指示:
A – 手話実況についての文章を読み、次の問いに答えてください。
(i) 岡山放送は放送活動「手話が語る福祉」を約何年間継続していますか。
(ii) 早瀬さんにとって初の手話実況となった競技は何でしたか。
(iii) 丸亀ハーフマラソンの手話実況に向けた準備は、いつから始まりましたか。
B – 手話実況についての文章を、最後の文の後から書き進めてください。

引用文:
· · ·
丸亀ハーフマラソンは、岡山放送で実況生中継されていた。岡山放送は約30年間継続して放送活動「手話が語る福祉」を行うなど、情報のバリアフリー推進活動に取り組んでいる。中大OBの篠田アナは情報アクセシビリティ推進部部長を務められている。早瀬さんと篠田アナは「ユニバーサルデザインのもっと先」を考えた。それはろう者である早瀬さん自身が手話実況を行うということである。「聞こえる音声実況者、解説者が言っていることから出発するのではなく、初めから聞こえない人。私がその競技を自分で実況をすれば新しい価値を生み出せるんじゃないかという風に考えた」というものが早瀬さんによる手話実況誕生の経緯である。今までは、既存の情報をどのように耳の聞こえない方に伝えるかということを考えていたが、そもそもの出発点から見直したのである。それは字幕が重なる問題やタイムラグの解決だけでは終わらなかった。

▲手話通訳の方に通訳してもらい、早瀬さんを見ながら取材することができた

早瀬さんによる手話実況は大きな反響を呼んだ。初の手話実況となった自動車の耐久レースではトヨタ自動車の当時社長・豊田章男氏から、「手話が分からなくても手話実況を見ることによって(選手が)今どういう心理、どういう気持ち、どういう状況なのかというのがすごく伝わってきた」と称賛の声をもらった。「自分自身で勝手に、手話は聞こえない人たちのためのものだという風に思い込んでいたんですよね。でも実際はそうではなくて、もっと手話実況に可能性があるんじゃないかなと。これをきっかけにすごくいい価値をここから生み出せるんじゃないかと思ってすごくワクワクした」と早瀬さんは当時を振り返る。

手話実況の「新しい価値」

早瀬さんと篠田アナはこの手話実況の価値を耳が聞こえない人たちだけで完結させたくなかった。聞こえる人に対してもアプローチを行い始めた。「今までにない、手話が分からないんだけれども手話実況者の表情、そして映像を見てその親和性、リンクしているので新しい楽しさが生み出せるんじゃないかと思っています。聞こえない人たちのためだけの手話実況ではなく、その映像を見ている全ての人たちにとってそれぞれの楽しみ方ができるような価値を提供していくというのが一番大事な、今後目指すべきゴールなのかなと考えています」と早瀬さんは手話実況に「新しい価値」を見出した。

2025年2月2日、丸亀ハーフマラソンで早瀬さんは手話実況を行った。準備は大会4カ月前の10月から始まった。「選手の顔を見ればすぐフルネームと番号、そして今までの記録が言えるように全て準備をして記憶してましたね」と自身もアスリートだからこそ、選手へのリスペクトを欠かさない。実際の走行コースを自分の脚で走ったり(約1時間30分で走破)丸亀ハーフの実況経験のある篠田アナにポイントを教えてもらったりなど、細かな情報も自身で伝えるために入手していった。また音声の実況アナウンサーと打ち合わせや記者会見に出席して選手に取材なども行った。
· · ·
要素とテキストの位置データ:
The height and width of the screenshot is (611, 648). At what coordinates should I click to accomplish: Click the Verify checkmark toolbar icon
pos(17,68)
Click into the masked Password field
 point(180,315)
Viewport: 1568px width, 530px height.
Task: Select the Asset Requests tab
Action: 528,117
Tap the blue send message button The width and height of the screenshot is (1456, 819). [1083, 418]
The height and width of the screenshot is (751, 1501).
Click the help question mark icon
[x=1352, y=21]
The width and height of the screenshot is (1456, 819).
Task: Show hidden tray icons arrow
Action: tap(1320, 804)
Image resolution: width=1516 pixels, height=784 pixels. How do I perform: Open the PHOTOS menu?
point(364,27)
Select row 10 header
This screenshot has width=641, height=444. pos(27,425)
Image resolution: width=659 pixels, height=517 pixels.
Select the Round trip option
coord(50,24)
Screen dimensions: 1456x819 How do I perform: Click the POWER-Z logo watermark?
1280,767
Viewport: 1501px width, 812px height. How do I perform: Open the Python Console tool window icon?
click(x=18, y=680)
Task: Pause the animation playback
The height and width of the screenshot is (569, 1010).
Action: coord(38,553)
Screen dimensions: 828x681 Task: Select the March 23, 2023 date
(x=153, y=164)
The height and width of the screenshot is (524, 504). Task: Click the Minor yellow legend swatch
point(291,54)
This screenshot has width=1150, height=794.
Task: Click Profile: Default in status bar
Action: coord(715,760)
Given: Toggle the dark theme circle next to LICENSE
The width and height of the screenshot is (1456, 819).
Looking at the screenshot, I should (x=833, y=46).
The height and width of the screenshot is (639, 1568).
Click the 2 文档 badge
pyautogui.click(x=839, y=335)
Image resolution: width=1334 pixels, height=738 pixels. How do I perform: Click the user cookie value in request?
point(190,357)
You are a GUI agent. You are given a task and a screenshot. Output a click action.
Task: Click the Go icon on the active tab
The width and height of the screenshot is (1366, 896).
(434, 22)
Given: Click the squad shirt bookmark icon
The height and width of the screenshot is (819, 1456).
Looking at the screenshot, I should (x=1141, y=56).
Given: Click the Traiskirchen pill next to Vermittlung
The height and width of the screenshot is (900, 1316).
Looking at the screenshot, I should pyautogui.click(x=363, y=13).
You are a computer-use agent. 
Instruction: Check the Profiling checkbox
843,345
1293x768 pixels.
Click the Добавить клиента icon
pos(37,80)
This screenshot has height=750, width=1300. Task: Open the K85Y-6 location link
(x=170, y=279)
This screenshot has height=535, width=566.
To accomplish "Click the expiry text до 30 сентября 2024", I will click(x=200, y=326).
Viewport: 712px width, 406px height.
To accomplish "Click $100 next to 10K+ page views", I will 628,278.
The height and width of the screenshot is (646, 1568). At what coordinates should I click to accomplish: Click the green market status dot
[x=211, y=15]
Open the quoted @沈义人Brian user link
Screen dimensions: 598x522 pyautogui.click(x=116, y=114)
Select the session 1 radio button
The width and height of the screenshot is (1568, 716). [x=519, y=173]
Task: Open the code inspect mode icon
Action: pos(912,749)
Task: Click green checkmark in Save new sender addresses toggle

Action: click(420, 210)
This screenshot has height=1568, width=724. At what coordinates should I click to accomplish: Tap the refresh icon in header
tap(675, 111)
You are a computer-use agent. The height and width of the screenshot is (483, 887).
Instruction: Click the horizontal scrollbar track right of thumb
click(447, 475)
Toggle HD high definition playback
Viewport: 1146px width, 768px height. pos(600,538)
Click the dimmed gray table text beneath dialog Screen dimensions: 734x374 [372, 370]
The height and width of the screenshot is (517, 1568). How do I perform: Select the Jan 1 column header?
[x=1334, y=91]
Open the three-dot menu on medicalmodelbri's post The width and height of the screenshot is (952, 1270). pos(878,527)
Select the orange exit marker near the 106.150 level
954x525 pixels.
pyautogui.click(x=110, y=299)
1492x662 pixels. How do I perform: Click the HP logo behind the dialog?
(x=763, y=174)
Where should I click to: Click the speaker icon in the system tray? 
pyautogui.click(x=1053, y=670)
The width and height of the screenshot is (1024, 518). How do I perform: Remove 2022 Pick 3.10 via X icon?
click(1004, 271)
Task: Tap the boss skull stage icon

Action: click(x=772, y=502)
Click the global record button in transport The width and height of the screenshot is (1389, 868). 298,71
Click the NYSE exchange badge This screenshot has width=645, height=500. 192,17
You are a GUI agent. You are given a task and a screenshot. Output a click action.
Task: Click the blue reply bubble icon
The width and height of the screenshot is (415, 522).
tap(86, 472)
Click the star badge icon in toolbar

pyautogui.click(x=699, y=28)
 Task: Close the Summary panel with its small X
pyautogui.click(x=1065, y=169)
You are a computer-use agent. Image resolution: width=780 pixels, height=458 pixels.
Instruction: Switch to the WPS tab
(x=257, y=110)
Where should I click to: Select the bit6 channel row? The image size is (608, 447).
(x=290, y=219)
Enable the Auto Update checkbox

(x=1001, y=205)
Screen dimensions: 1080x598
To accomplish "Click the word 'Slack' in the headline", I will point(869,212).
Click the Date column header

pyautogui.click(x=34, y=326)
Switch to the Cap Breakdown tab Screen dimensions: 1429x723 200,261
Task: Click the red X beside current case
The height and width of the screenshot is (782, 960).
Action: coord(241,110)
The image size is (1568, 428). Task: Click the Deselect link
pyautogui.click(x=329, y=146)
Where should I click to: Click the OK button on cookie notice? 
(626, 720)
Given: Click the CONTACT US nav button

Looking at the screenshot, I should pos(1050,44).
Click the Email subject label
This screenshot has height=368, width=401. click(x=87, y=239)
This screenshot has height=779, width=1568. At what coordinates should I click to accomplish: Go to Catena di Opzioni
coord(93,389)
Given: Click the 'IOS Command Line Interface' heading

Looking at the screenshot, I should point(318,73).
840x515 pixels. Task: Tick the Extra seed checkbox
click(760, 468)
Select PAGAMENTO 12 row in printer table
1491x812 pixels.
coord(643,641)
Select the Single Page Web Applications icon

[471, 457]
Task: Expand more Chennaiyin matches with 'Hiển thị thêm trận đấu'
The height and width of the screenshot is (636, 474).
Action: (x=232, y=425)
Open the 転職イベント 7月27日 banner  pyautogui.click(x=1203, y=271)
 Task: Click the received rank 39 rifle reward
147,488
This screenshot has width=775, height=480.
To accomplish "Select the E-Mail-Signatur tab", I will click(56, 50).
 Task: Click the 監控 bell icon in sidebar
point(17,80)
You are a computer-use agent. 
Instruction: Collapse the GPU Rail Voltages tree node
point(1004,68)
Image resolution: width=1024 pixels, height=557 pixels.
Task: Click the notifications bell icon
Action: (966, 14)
· · ·
回答:
A –
(i) 約30年間
(ii) 自動車の耐久レース
(iii) 大会4カ月前の10月から

B –
耳の聞こえない方からは映像だけでは確認できなかった女子ランナー出走の情報を得られたことなどの感動の声が届いた。さらには耳が聞こえる方からも「言葉で苦しいと聞くだけではなく、実際に手話実況を見てると本当に苦しそうな様子がすごく伝わってきたという声をいただきました。その様子が選手のその映し出されている様子とリンクしていて3Dみたいな感じの迫力があり、情報がすごく立体的に感じて楽しかった」との感想が多く寄せられた。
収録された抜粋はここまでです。